Nasrin Kowkabi will present her dissertation at 12:30 PM on Monday, March 11, 2019 in Room 2012, Ponderosa Commons (6445 University Boulevard).
All are welcome to attend.
Supervisory Committee:
Dr. Ling Shi (LLED),
Dr. Margaret M. Early (LLED),
Dr. Ryuko Kubota (LLED)
Examiners:
University examiners: Dr. Anthony Paré (LLED) and Dr. Beth Haverkamp (ECPS)
Chair: Dr. Amy Metcalfe (EDST)
External examiner: Dr. Yongyan Li (University of Hong Kong)
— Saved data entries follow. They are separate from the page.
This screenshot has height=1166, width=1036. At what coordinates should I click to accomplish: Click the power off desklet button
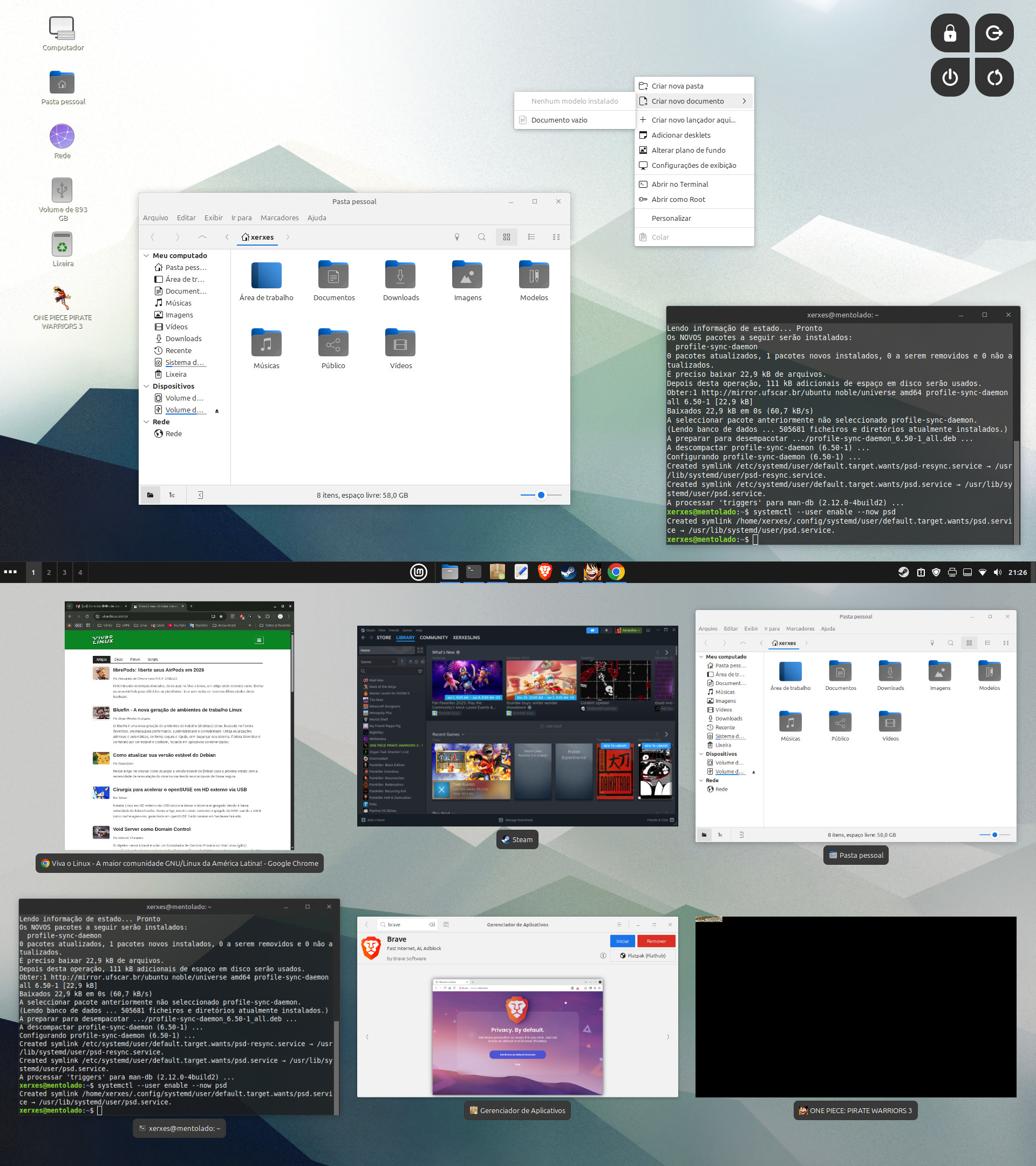tap(949, 77)
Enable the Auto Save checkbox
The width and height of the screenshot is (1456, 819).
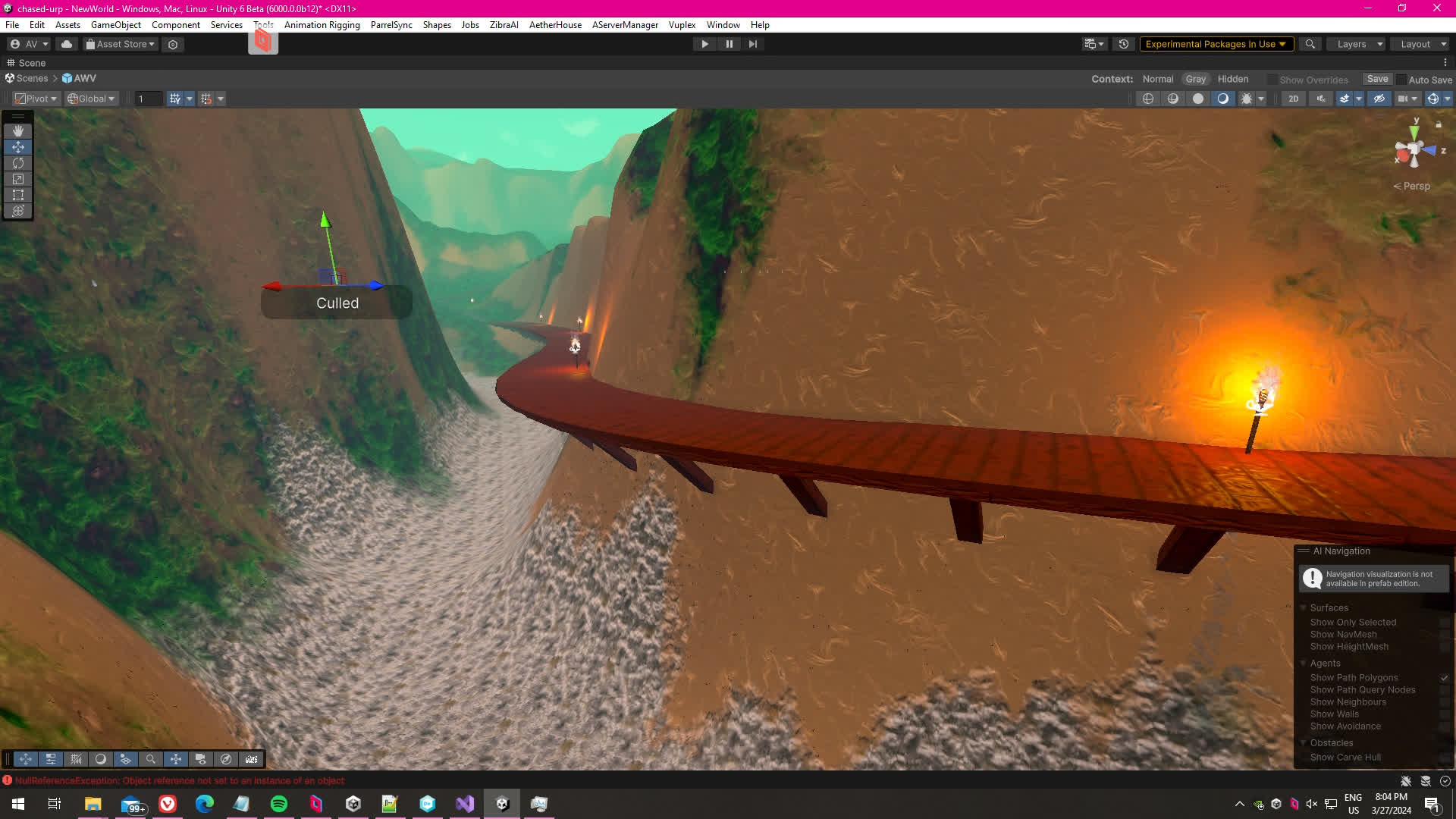(x=1401, y=80)
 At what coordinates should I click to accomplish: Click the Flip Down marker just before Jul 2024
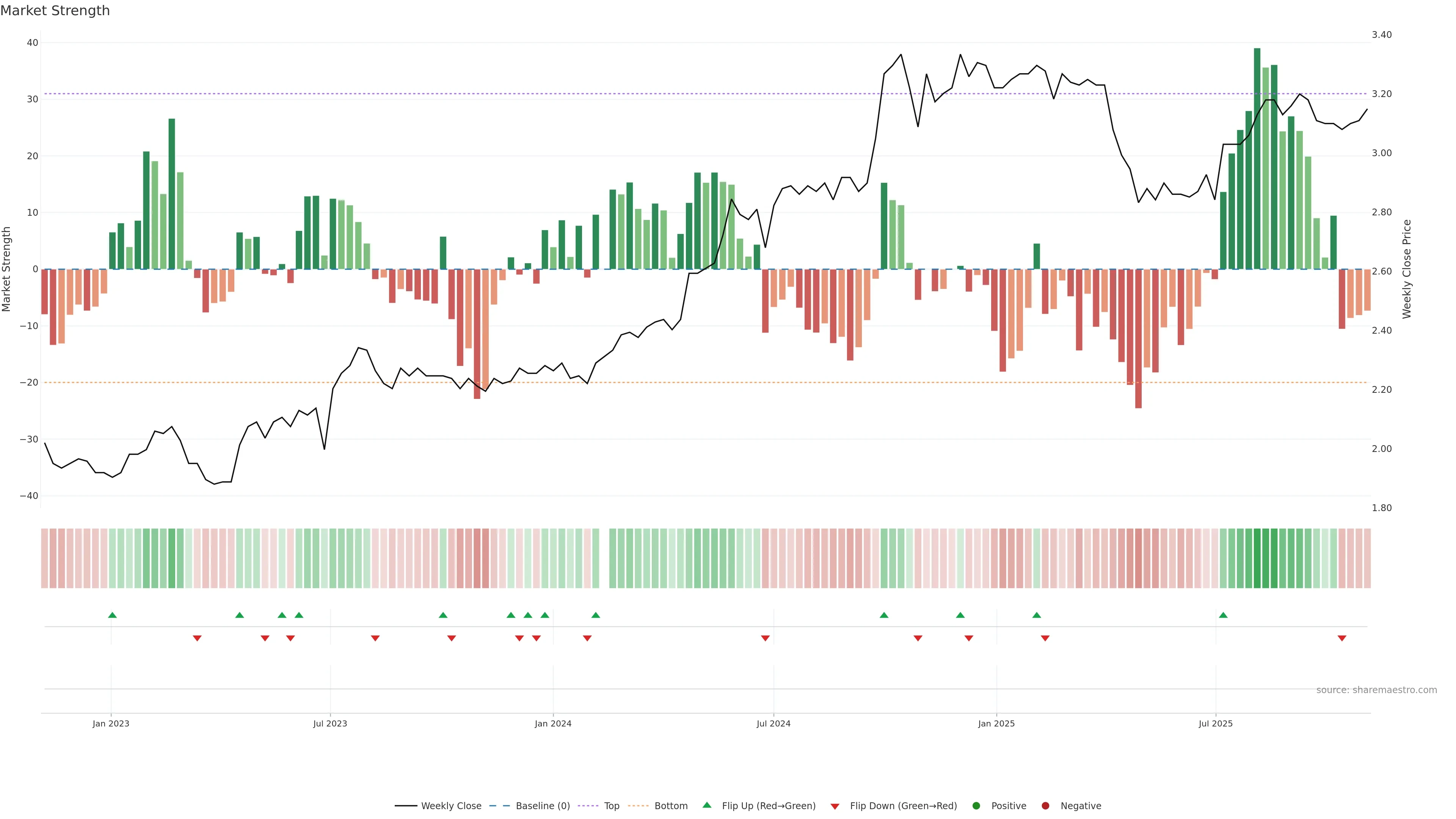coord(765,638)
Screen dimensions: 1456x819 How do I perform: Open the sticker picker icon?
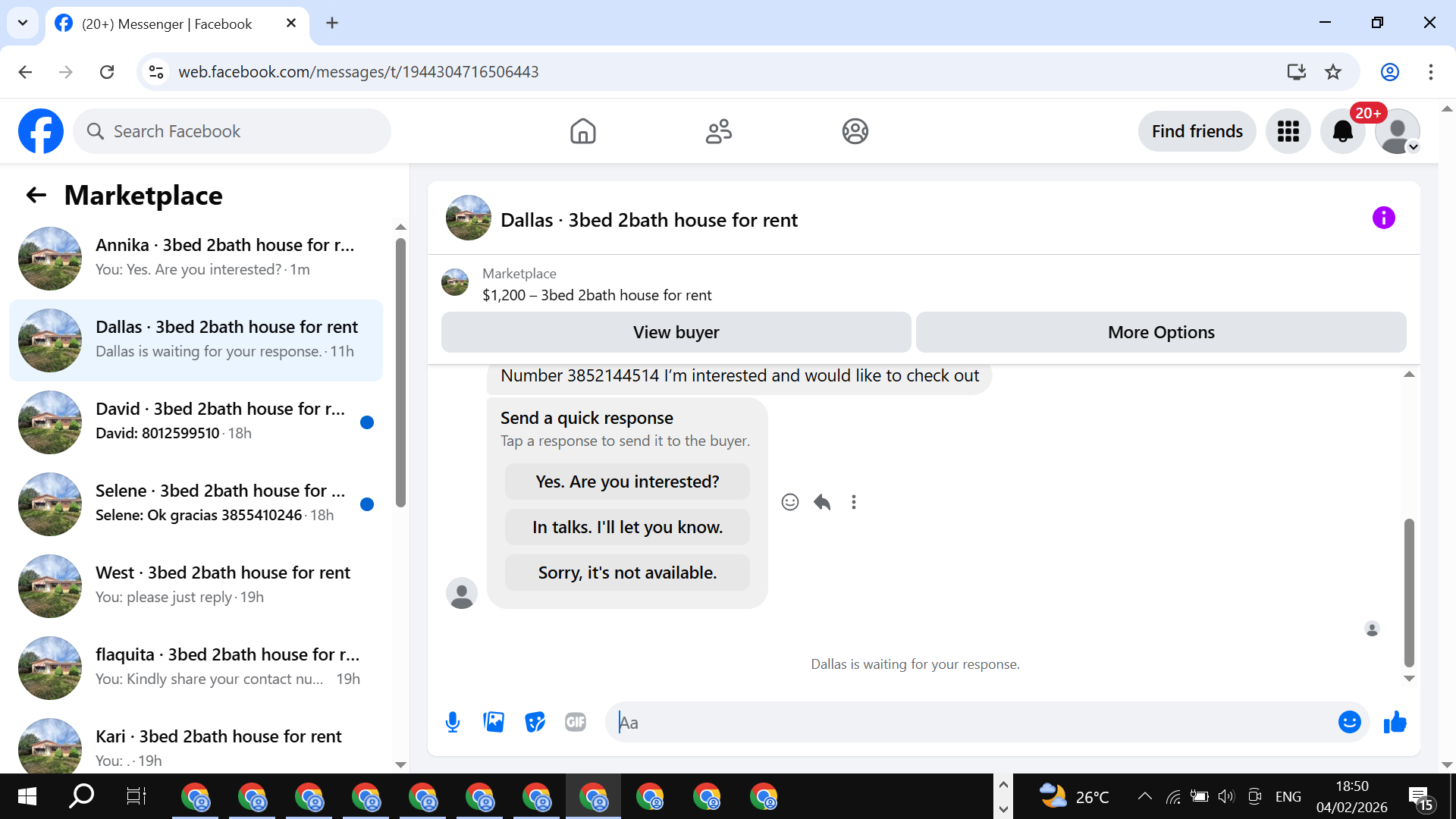535,722
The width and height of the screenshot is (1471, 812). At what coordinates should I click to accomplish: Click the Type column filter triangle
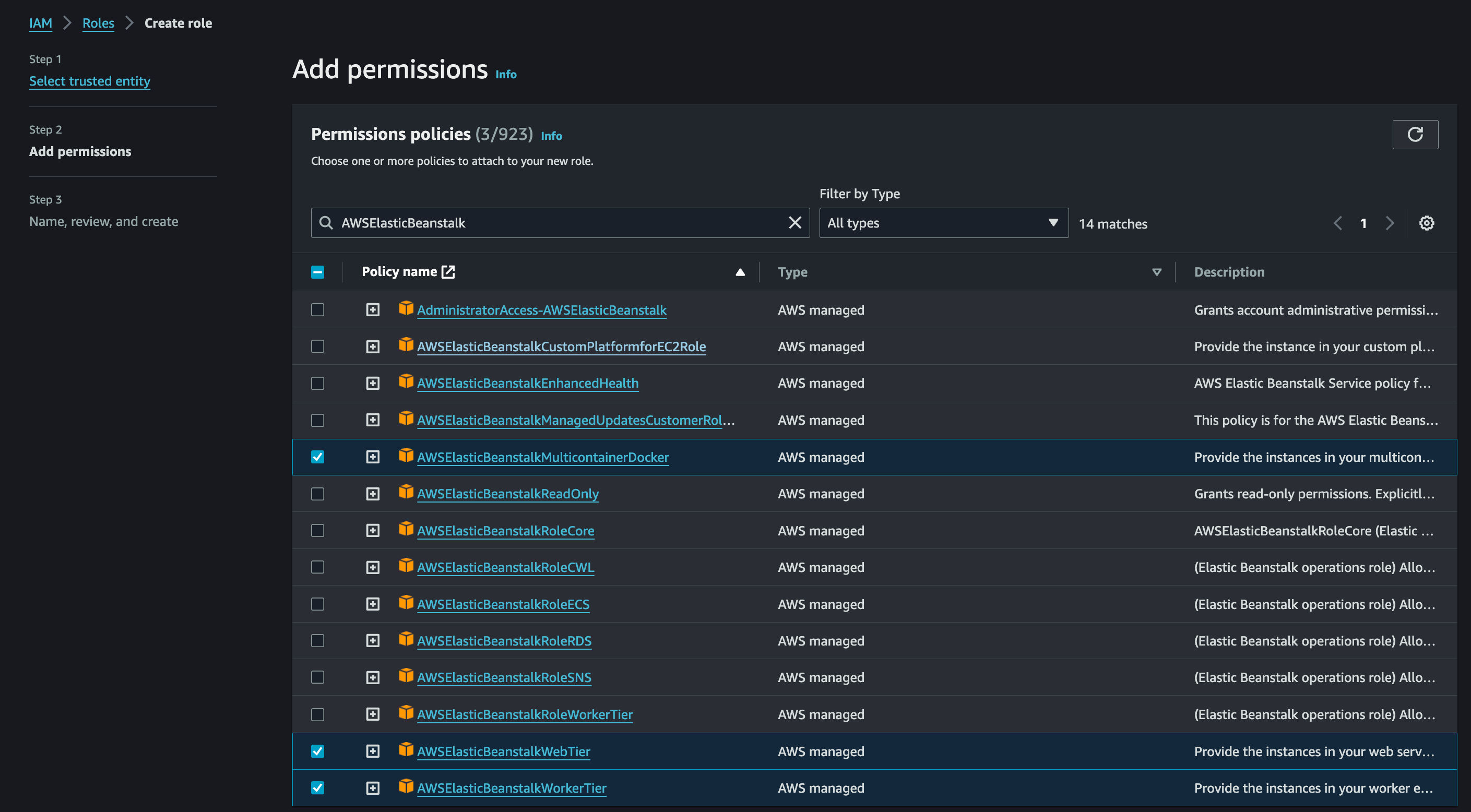[1156, 272]
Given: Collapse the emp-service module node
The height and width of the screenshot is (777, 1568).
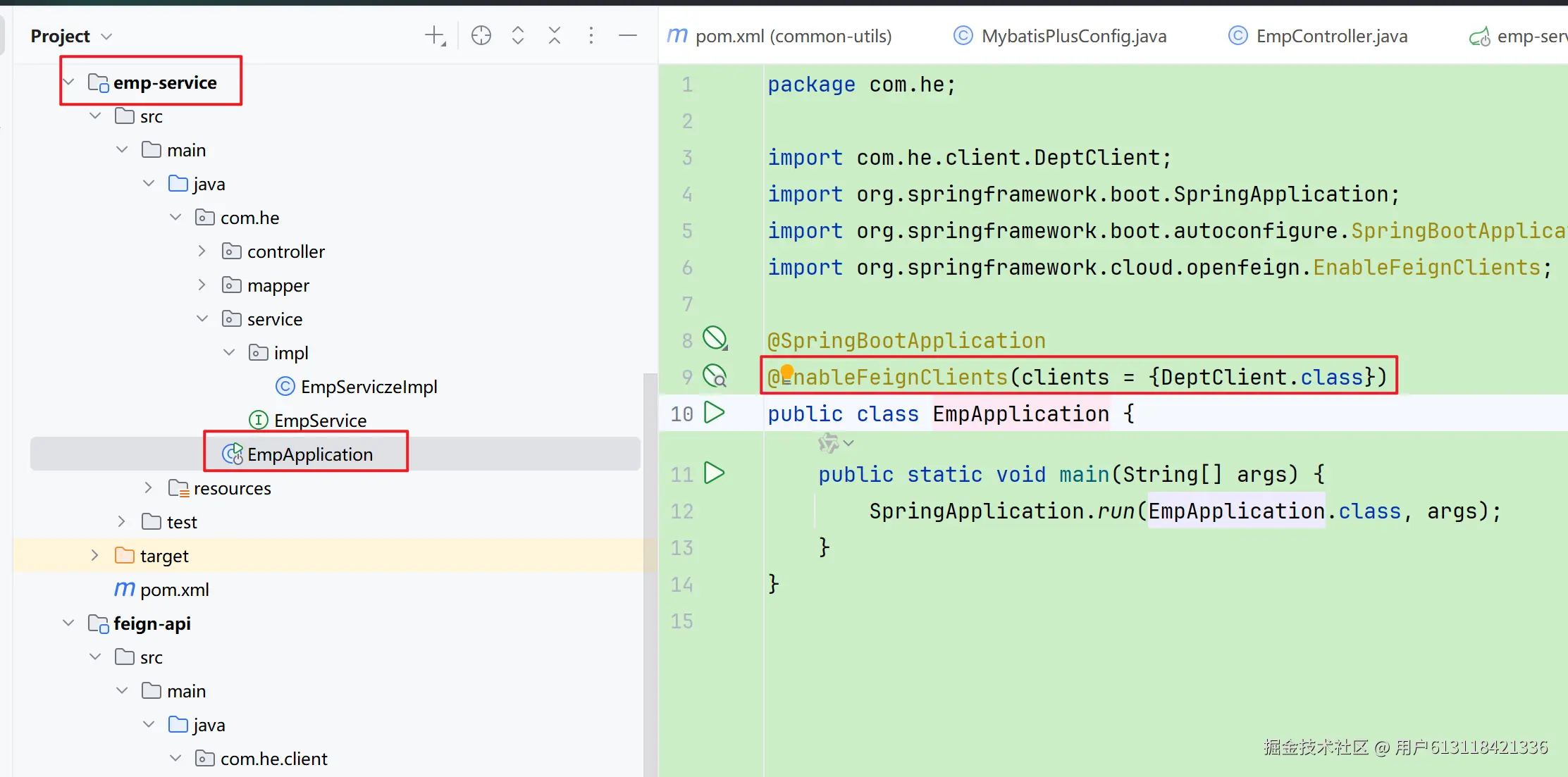Looking at the screenshot, I should coord(69,82).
Title: Processes of Academic Source-Based Writing in Graduate School: A Socio-Pedagogical Approach to Students’ Interactions with Source Texts.
Abstract:
Source-based writing is replete with decisions about what to include from others’ work and how to include it. The process of source selection and source integration is an integral yet occluded aspect of writing from sources (Pecorari, 2006). Issues pertaining to appropriate versus inappropriate source use have been among the controversial topics of discussion among university students and instructors (e.g., as noted in Harwood & Petric, 2011, and Shi, 2016), yet current scholarship is still in need of an explicit understanding of the process of source-based writing—in particular, among graduate-level students as emerging scholars in their fields.
In light of such exigency and to better understand the source-based writing practices of student writers at graduate levels, my doctoral research project aimed at exploring the processes of source selection and source integration in the research-paper writing of eight domestic and international Master’s and PhD students in the field of education at a major Canadian university. Data included drafts of research papers students prepared as part of their course requirements, related source texts, three rounds of text-based interviews with students, and individual textbased interviews with their course instructors. Employing a socio-pedagogical approach by interweaving the conceptual frameworks of Community of Practice (Lave & Wenger, 1991), Forms of Capital (Bourdieu, 1991), and Dialogism (Bakhtin, 1986), this study provided the ground to cross-examine not only each participant’s multiple drafts, but also to compare the practices of the Master’s and doctoral participants as they strived to join the expert dialogues in their communities through collecting acceptable forms of textual capital.
Macro analyses of data depicted dilemmas and solutions of participating graduate students in their source-based writing processes. Micro analyses of these Master’s and doctoral students’ written texts and oral accounts identified a wide range of motivations for source selection and purposes for the use of various types of source integration. This study offers insights for institutional and educational action plans to support students’ interactions with source texts.